**Study material**:
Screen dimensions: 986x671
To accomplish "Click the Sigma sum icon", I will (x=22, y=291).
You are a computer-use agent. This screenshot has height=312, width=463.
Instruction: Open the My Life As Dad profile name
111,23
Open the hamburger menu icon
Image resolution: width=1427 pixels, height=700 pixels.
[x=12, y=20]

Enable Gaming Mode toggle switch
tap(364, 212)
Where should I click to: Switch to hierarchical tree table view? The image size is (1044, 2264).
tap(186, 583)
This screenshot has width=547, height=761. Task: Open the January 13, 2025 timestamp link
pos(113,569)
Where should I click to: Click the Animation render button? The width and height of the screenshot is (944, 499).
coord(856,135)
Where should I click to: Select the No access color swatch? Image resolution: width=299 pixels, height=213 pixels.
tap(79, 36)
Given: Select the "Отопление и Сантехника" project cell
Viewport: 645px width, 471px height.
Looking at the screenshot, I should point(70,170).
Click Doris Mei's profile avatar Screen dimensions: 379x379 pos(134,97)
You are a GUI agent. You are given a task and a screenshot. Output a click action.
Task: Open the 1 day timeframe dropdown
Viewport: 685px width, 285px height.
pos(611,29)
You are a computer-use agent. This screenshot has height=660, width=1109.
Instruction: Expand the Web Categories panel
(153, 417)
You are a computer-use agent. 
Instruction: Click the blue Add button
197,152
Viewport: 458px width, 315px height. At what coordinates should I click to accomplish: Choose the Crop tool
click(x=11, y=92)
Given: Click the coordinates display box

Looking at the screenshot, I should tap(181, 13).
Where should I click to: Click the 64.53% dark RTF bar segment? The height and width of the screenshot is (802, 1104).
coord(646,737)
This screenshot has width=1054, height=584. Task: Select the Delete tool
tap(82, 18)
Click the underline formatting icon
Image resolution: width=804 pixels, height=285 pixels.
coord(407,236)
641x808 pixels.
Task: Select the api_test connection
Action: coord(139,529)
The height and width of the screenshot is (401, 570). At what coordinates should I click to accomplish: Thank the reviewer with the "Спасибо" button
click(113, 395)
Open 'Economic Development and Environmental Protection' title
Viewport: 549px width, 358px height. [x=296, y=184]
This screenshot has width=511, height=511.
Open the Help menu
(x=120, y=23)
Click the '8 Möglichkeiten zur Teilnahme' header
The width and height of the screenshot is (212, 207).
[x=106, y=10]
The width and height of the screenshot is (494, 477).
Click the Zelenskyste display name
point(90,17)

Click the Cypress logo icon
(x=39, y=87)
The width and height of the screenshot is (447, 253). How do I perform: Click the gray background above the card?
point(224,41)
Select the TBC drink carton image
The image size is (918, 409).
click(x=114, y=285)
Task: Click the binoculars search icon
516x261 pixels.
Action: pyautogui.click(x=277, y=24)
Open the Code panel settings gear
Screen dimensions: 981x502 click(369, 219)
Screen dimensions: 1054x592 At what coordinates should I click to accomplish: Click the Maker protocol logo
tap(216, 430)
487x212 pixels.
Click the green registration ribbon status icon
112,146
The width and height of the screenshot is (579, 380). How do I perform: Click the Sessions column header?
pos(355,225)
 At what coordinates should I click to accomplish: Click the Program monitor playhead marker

**Brief**: Each line above with the string "computer" in it should be located and copied.

**Solution to the problem**:
You are a computer-use agent. This screenshot has height=312, width=463.
You are a computer-use agent. This screenshot has height=660, width=1109.
You are a computer-use agent. 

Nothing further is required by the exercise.